Por que isso interessa a quem usa sala VIP no Brasil
Não dá para importar a regra americana como se ela fosse uma previsão exata para o Brasil. Cada emissor, programa e aeroporto opera de um jeito. Mas o problema de origem é reconhecível: benefícios amplos levam mais gente aos lounges, e o espaço físico continua limitado.
Quando isso acontece, o cartão pode continuar prometendo acesso, mas a experiência real muda. Aparecem fila na porta, restrição por lotação, horário de espera e uma sala em que é difícil achar mesa, tomada ou um lugar tranquilo para sentar. Eu já escrevi sobre como a popularização pode esvaziar a exclusividade das salas de aeroporto. A decisão da Delta é um exemplo concreto de como uma empresa pode tentar controlar essa pressão.
O ponto não é defender que o acesso fique impossível. É lembrar que a promessa só vale de verdade quando há estrutura para recebê-lo. Um lounge lotado pode ser melhor que o saguão em alguns aeroportos, mas deixa de entregar justamente o que o passageiro procurava: tempo, conforto e previsibilidade.
As regras que você precisa conferir antes do embarque
Mesmo que você não use a Delta, esse caso serve como um bom checklist. Cartão premium não é passe livre para qualquer sala VIP, especialmente em uma viagem internacional.
- Rede incluída: veja se o seu cartão dá acesso à sala específica do aeroporto e do terminal de partida.
- Quantidade de visitas: algumas contas têm entradas ilimitadas, outras usam franquia anual ou por cartão adicional.
- Convidados: confirme se acompanhante entra sem custo, paga taxa ou consome outra visita.
- Tarifa e voo elegíveis: no caso da Delta, por exemplo, tarifas Main Basic não dão acesso pelo benefício do cartão.

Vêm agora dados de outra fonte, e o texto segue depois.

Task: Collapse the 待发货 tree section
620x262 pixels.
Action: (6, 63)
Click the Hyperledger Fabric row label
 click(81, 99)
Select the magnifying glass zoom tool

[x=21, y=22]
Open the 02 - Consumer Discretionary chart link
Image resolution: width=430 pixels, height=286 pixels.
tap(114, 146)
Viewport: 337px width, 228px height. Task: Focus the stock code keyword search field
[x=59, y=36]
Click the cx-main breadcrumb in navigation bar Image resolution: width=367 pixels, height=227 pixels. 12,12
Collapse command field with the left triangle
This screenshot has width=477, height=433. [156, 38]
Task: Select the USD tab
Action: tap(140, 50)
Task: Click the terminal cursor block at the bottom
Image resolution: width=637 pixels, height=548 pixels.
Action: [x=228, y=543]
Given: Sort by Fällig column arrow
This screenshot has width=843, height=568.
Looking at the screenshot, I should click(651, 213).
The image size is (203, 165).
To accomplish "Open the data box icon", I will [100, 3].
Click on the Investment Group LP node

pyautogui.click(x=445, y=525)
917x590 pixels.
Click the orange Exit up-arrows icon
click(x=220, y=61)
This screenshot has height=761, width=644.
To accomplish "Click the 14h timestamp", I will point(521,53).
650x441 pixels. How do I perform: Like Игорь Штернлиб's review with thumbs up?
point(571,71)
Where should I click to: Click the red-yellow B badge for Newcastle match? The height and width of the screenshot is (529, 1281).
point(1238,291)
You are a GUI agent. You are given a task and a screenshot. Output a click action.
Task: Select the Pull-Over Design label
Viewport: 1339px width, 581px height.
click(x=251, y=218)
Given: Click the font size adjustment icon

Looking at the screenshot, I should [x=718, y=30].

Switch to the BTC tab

- Horário: a regra geral da Delta permite entrada até três horas antes da saída do voo. Conexões têm tratamento diferente.
- Lotação: mesmo com acesso previsto, a capacidade do espaço pode levar a uma espera temporária.
Essa checagem evita uma frustração bem comum: contar com a sala para comer, trabalhar ou descansar e descobrir a limitação só depois de passar pelo raio-X.
O valor de uma sala VIP vai além do ambiente bonito
Quando uma sala funciona bem, ela resolve coisas bem concretas. Dá para fazer uma refeição sem pagar o preço do terminal, carregar os equipamentos, responder mensagens, usar um banheiro mais tranquilo e sentar antes de um voo longo. Isso tem pouco a ver com ostentação e muito a ver com a qualidade do tempo no aeroporto.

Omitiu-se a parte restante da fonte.